Various social media platforms are everywhere these days, and there’s no escaping their inevitable attraction. Despite our FOMO (fear of missing out), we’re attached to Twitter, Instagram and Facebook more than is medically advised.
And when I entered the college hook-up scene, this addiction really did affect me mentally. I found that, unfortunately, social media and hook ups don’t really mix well.
A few months ago, I met a certain guy at work. Naturally, we connected via our cyber-selves (Instagram and Twitter). He would like my shameless selfies and I would favorite his tweets until it became obvious it was more than just co-worker admiration. Multiple friends called me out on it — if he stalks your Instagram, he totally digs you.
Virtual flirting turned into texting. Texting turned into us hanging out. And the rest is history.
But what happened after that tip of the iceberg was indeed a downhill battle against the very things I can’t live without: my phone and laptop.
I went through the typical clichéd aftermath: He stopped contacting me and I was left asking what I did wrong (Remember, ladies: You never do anything wrong). Now, if social media hadn’t existed, I probably would have shrugged my shoulders at this completely dick move and gotten over it.
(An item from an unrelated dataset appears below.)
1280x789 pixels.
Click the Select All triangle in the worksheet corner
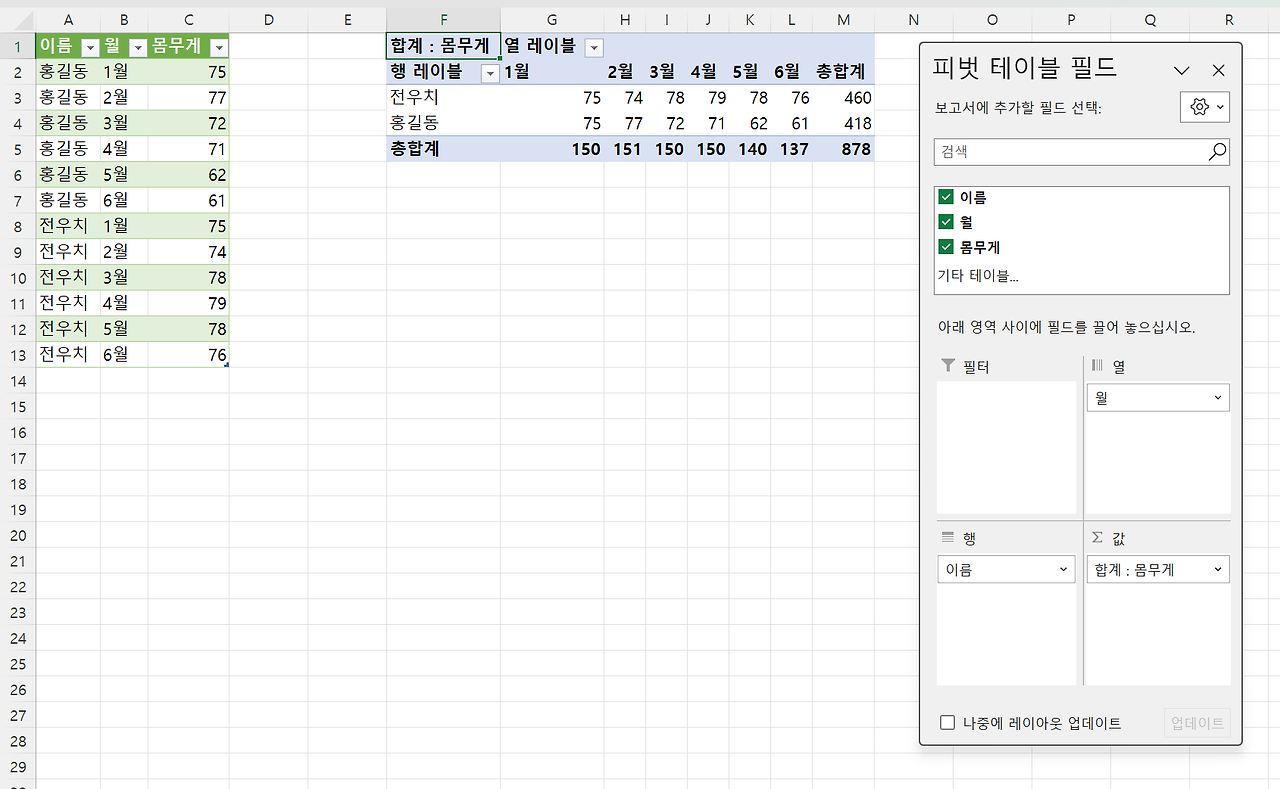pyautogui.click(x=24, y=18)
I wouldn’t be reminded of the mistake if I never had to see him again.
I promised myself I’d be mature about this. Hook-ups come and go, and maybe after some time, we’d become friends.
Well, social media ruined that plan.
Instead, I watched angrily as he liked other girls’ photos, commented on their statuses and connected with them the same way he had connected with me — over the Internet. My over-analytical mind instantly took control. Shit, he’s probably texting her now, too. That photo isn’t even that cute. Does he know his virtual advances come up on my News Feed?
Kind of hard to get over a hook-up when he’s literally everywhere.
I didn’t want him to think I was clingy — that and the fact that I was angry he had stopped talking to me — so I refused to contact him. But every 30 minutes, when I updated my Instagram, I had to hold back a scream when I saw him like another girl’s photo and continue to ignore mine.
This may seem vain, but to me, it meant so much more than getting a boost of self-confidence. It meant that after one hook-up, he thought I wasn’t enough and continued to go after someone else — all in front of my own eyes. My confidence was rocked each time I stumbled upon it every day. I never knew what he was thinking, and it gave me headaches trying to read his mind.
I wish I knew how to avoid this mental torture — unfortunately I still suffer bouts of frustration when I see his name online. The best advice I can give myself and any other girl going through this is to remember that if he wants to talk to you, he’ll find the time to do it, no silly excuses. You should be strong and confident enough to see his name and laugh, because he probably doesn’t have as many followers as you, anyway.
Unfortunately, we can’t delete Twitter, nor can we get rid of our attachment to it. Yeah, we’ll have to watch our exes and hook-ups talk to other girls, and that’s what comes with the digital territory.
Don’t change your social media personality — or your real personality — for a guy. I love my digital brand and won’t start posting certain things to see if he’ll retweet me. I still post my shameless selfies and tweet silly things about red pandas.